The British electricity supply industry was nationalised in 1948 under the provisions of the Electricity Act 1947 (10 & 11 Geo. 6. c. 54). The Huddersfield electricity undertaking was abolished, ownership of Huddersfield power station was vested in the British Electricity Authority, and subsequently the Central Electricity Authority and the Central Electricity Generating Board (CEGB).
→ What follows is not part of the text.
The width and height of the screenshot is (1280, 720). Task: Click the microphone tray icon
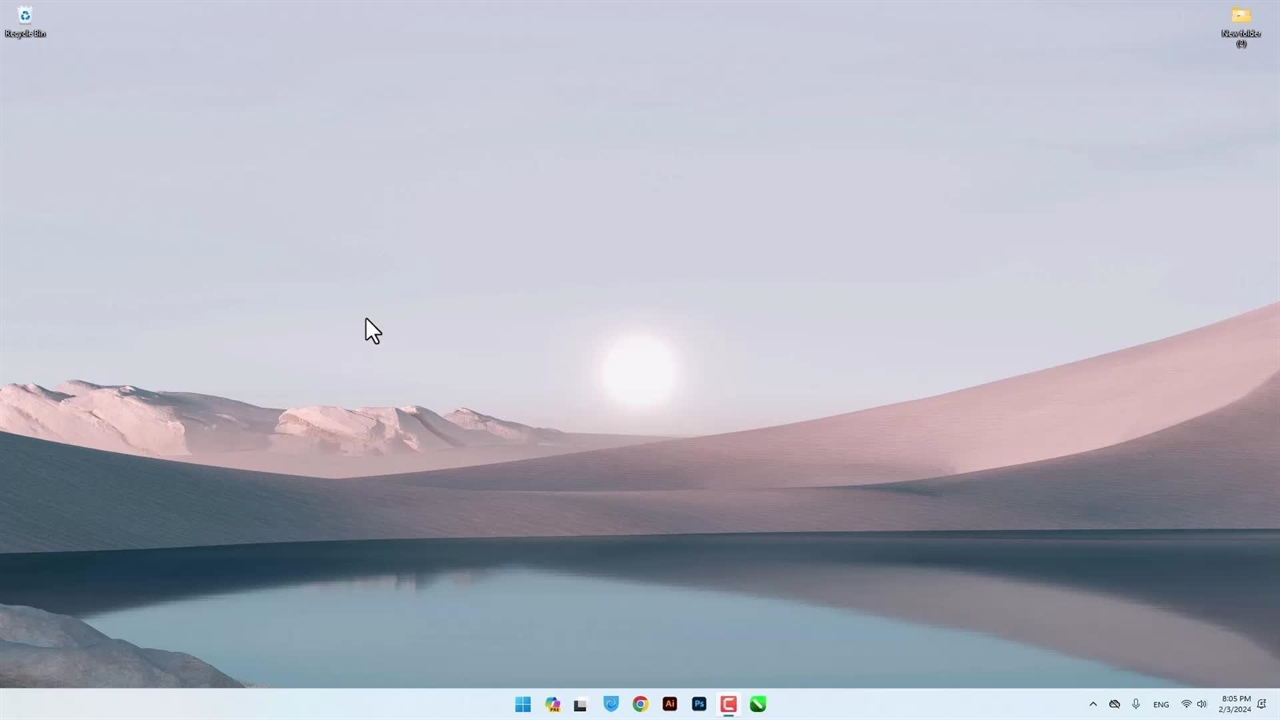tap(1136, 704)
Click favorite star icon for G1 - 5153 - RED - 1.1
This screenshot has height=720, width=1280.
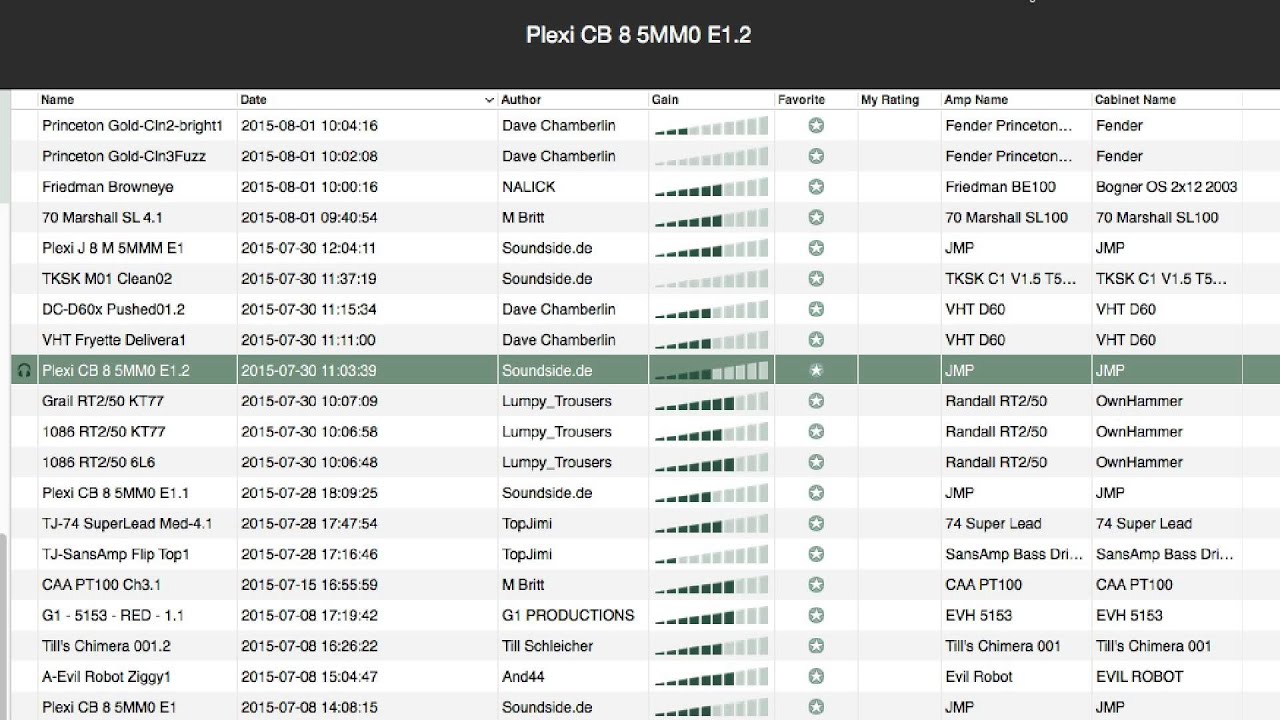point(816,616)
At the same time the electricity distribution and sales responsibilities of the Huddersfield electricity undertaking were transferred to the Yorkshire Electricity Board (YEB).

===Operating data 1954–79===
Operating data for the period 1954–79 is shown in the table:

Huddersfield power station operating data, 1954–79
| Year | Running hours or load factor (per cent) | Maximum output capacity MW | Electricity supplied GWh | Thermal efficiency per cent |
Low pressure plant (English Electric 20 MW turbo-alternators)
| 1954 | 8582 | 38 | 249.157 | 22.13 |
| 1955 | 6494 | 38 | 161.504 | 21.04 |
| 1956 | 5137 | 38 | 118.395 | 20.28 |
| 1957 | 3218 | 38 | 43.803 | 19.02 |
| 1958 | 3582 | 38 | 60.023 | 18.85 |
High pressure plant (GEC 30 MW turbo-alternators)
| 1955 | 7849 | 28 | 196.256 | 25.96 |
| 1956 | 8557 | 56 | 278.583 | 25.65 |
| 1957 | 8080 | 56 | 372.432 | 24.71 |
| 1958 | 7582 | 56 | 352.781 | 25.46 |
Combined plant
| 1961 | 42.4 % | 94 | 349.068 | 22.60 |
| 1962 | 50.6 % | 94 | 416.718 | 22.69 |
| 1963 | 44.9 % | 94 | 369.670 | 22.50 |
| 1967 | 44.7 % | 94 | 368.187 | 22.94 |
| 1972 | 30.3 % | 94 | 249.934 | 21.18 |
| 1979 | 16.3 % | 56 | 80.030 | 20.83 |

The less intensive use of the "low pressure" plant over the period 1954-8 and the increasing use of the high pressure plant 1955–63 is evident, until its usage also declined in the 1970s.

==Closure==
Huddersfield power station was decommissioned on 26 October 1981. The buildings subsequently demolished and the area has been redeveloped with industrial and commercial units.